==== PAGE
Exhibitions on Egypt 2015: What to see this year.

Cairo to Constantinople: Early Photographs of the Middle East
The Queen’s Gallery, Buckingham Palace
7th November 2014 – 22nd February 2015
Tickets: £0.00 – £9.75
#royaltour1862

Previously on display at the Queen’s Gallery, Palace of Holyroodhouse, in Edinburgh (March – July 2013), Cairo to Constantinople continues its tour of the UK royal collections with a trip to Buckingham Palace.

This exhibition documents the Prince of Wales’ (Edward VII) grand tour of the Middle East in 1862 through the eyes of photographer Francis Bedford. Exploring the Prince’s journey through Egypt, Palestine and the Holy Land, Syria, Lebanon, Turkey and Greece, Cairo to Constantinople provides a fascinating insight into Victorian Britain’s relationship with the region and archaeology as an emerging discipline. The exhibition also has some excellent online content featuring a selection of photographs, documents and stories from the archive.

Ancient Lives: New Discoveries
The British Museum
22nd May 2014 – 19th April 2015
Tickets: £0.00 – £10.00
#8mummies

This exhibition tells the story of eight people from the ancient Nile Valley, covering 4,000 years from Prehistoric Egypt to Christian Sudan. Using the human remains as a starting point Ancient Lives introduces new technology and interactive displays to explore how these people lived and died. The ancient lived experience is at the heart of this exhibition and Ancient Lives presents a ground-breaking and sensitive approach to the study of human remains.
========
==== LISTING
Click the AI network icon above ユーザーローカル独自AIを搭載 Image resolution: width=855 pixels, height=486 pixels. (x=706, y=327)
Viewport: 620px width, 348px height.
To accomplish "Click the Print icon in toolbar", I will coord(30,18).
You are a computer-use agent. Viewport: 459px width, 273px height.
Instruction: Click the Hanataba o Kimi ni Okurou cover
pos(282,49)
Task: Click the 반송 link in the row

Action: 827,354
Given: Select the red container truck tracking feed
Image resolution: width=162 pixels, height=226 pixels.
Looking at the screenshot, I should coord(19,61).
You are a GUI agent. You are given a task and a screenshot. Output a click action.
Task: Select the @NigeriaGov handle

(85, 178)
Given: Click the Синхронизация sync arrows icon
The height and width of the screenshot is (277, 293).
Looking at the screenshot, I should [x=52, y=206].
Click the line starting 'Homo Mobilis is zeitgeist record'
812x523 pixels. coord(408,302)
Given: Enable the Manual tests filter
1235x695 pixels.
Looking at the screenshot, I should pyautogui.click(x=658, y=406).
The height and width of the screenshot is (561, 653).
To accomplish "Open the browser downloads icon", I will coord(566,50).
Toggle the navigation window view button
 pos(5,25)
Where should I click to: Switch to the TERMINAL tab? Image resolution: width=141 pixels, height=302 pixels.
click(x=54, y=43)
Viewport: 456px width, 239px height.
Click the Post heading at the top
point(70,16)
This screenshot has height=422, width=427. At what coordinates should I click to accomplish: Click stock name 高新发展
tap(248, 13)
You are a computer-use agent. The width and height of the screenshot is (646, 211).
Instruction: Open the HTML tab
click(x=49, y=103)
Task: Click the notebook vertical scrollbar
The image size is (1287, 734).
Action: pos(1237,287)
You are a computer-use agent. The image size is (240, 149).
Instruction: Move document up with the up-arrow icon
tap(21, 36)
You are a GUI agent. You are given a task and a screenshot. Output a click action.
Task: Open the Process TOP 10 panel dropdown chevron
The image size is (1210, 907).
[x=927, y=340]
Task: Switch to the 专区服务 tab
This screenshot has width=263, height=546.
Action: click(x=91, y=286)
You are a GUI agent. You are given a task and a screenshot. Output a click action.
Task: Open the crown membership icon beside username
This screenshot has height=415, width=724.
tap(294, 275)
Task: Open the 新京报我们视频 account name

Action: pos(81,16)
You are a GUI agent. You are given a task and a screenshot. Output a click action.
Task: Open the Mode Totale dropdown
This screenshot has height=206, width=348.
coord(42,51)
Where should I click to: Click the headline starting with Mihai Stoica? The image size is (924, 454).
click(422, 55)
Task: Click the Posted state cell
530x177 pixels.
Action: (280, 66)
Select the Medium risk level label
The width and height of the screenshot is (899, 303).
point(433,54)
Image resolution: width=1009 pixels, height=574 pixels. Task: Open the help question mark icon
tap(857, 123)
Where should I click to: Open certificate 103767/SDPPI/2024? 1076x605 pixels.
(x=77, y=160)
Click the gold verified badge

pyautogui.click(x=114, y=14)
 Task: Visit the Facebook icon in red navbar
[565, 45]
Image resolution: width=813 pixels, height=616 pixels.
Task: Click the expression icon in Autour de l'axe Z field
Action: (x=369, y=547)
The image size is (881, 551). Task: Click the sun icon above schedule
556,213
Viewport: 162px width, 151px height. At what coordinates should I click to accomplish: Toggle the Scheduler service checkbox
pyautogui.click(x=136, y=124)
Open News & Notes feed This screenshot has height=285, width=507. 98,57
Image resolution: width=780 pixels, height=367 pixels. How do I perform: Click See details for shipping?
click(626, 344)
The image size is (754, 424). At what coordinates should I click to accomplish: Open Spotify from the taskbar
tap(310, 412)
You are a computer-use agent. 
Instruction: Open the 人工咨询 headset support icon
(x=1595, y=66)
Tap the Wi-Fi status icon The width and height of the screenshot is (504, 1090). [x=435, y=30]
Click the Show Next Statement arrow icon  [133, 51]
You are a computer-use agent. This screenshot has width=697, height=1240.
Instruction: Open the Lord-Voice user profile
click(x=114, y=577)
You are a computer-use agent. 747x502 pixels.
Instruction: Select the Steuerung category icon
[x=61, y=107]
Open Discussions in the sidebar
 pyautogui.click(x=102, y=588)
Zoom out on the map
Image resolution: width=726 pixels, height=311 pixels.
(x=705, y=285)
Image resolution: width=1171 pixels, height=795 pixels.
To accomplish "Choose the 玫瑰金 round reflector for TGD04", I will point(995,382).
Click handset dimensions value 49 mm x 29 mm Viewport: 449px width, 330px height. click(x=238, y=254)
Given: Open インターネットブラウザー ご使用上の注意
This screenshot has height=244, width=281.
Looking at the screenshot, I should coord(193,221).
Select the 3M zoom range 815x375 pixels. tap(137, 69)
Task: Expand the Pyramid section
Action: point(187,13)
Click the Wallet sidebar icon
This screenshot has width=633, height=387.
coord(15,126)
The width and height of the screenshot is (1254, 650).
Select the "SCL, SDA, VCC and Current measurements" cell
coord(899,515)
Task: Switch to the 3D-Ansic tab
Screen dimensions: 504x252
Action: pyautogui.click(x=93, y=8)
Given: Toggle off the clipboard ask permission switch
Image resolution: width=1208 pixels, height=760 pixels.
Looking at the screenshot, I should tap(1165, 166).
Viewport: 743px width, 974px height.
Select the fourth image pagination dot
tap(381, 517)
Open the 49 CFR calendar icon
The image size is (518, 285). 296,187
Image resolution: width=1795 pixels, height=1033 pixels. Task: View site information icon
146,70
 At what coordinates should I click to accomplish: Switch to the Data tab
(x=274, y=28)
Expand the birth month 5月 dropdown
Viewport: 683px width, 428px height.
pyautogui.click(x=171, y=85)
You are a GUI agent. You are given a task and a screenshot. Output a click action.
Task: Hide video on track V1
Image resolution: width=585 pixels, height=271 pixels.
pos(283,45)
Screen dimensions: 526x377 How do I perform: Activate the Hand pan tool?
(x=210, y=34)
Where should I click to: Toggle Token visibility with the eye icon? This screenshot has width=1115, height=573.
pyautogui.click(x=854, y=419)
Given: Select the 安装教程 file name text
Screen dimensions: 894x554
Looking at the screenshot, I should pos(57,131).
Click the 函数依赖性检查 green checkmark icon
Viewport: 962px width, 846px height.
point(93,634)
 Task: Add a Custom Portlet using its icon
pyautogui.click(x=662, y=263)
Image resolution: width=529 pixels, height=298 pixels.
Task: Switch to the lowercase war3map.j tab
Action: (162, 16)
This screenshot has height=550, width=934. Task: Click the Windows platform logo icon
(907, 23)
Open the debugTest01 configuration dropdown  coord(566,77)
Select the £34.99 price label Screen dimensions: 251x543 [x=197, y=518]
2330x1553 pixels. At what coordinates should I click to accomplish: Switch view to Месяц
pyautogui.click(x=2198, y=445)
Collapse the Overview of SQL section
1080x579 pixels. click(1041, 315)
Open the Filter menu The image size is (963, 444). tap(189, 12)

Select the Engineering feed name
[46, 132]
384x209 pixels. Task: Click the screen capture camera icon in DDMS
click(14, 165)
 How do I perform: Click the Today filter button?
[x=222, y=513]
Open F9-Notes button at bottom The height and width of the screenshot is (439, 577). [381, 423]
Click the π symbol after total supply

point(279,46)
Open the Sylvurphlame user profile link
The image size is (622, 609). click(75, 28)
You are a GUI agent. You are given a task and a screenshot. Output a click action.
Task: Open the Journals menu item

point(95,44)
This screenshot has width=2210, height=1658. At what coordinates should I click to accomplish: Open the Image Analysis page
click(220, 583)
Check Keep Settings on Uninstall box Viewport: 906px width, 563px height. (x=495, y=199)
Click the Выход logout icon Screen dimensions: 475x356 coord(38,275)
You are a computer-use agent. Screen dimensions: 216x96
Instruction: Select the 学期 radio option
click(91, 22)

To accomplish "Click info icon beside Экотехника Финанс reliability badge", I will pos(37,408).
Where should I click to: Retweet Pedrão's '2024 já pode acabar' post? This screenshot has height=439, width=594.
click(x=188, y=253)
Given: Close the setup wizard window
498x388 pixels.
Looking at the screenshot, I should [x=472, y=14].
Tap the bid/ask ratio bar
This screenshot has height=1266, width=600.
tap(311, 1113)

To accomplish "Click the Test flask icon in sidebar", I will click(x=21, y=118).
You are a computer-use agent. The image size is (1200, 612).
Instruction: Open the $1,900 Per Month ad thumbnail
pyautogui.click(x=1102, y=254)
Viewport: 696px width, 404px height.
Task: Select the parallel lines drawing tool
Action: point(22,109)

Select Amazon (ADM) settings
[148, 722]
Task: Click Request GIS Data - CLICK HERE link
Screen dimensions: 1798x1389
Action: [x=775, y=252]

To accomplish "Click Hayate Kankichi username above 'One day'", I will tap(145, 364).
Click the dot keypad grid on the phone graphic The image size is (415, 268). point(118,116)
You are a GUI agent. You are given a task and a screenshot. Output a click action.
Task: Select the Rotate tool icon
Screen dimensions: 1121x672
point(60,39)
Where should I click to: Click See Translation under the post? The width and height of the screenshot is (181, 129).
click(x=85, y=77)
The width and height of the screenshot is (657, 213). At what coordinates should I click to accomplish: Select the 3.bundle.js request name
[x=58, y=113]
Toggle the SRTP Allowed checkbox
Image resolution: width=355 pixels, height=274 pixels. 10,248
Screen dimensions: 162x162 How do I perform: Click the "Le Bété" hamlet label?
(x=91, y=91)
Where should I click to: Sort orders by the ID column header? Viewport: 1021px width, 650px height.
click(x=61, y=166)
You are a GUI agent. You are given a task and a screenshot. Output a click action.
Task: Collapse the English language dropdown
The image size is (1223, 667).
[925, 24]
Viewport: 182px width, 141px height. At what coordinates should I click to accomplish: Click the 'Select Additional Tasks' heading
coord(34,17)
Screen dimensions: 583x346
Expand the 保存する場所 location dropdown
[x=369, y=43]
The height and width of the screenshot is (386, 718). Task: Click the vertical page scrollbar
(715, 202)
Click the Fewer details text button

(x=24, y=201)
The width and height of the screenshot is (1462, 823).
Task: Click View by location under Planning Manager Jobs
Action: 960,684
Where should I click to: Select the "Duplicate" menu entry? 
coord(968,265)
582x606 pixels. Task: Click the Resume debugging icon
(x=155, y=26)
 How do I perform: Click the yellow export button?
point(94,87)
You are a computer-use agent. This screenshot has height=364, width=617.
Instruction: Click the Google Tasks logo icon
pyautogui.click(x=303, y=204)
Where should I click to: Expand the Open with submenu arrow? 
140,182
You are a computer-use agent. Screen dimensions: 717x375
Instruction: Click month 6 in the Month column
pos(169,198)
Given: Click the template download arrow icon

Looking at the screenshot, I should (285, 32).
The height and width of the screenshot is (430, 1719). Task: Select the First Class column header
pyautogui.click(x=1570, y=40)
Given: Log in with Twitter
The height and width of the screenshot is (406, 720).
========
WHAT YOU NEED TO DO.
1 > Using the Egypt exhibitions page, decide whether each statement is true: (a) Cairo to Constantinople was shown in Edinburgh before coming to Buckingham Palace; (b) the photographs record a tour the Prince of Wales made in 1872; (c) Ancient Lives tells the story of twelve people. Answer yes or no for each, quoting the words from the page that settle it.
2 > Write the next part of the Egypt exhibitions page, starting after its final sentence.
The listing is not required for anything here.

ANSWERS TO THE PROBLEMS.
1 >
(a) Yes: "Previously on display at the Queen’s Gallery, Palace of Holyroodhouse, in Edinburgh (March – July 2013)"
(b) No: "grand tour of the Middle East in 1862 through the eyes of photographer Francis Bedford"
(c) No: "tells the story of eight people from the ancient Nile Valley"

2 >
Ancient Lives: New Discoveries has proved extremely popular with British Museum visitors. Last year it received an unprecedented six month extension, taking it through to April 2015, and it is still very much in demand. If you get a chance check out the accompanying book, it’s a great addition to the exhibition.

Secret Egypt: Unravelling Truth from Mystery
Shrewsbury Museum and Art Gallery
24th January – 26th April 2015
Tickets: £0.00 – £4.00

Secret Egypt aims to challenge modern myths and misconceptions surrounding ancient Egypt by exploring subjects like the mummy’s curse, and answering questions such as ‘were the ancient Egyptians obsessed with death?’. This exhibition provides an interesting and eclectic mix of Egyptian archaeology and modern Egyptomania, and includes a diverse collection of 150 ancient Egyptian artefacts ranging from jewellery and ceramics to statuary and coffins.

The Secret Egypt exhibition, which has been touring UK museums since 2011, has been produced by Birmingham Museums Trust in partnership with the Herbert Art Gallery and Museum and is supported by Arts Council England. To find out more about UK tour dates and to download the Herbert Touring pack visit the Herbert Art Gallery and Museum website.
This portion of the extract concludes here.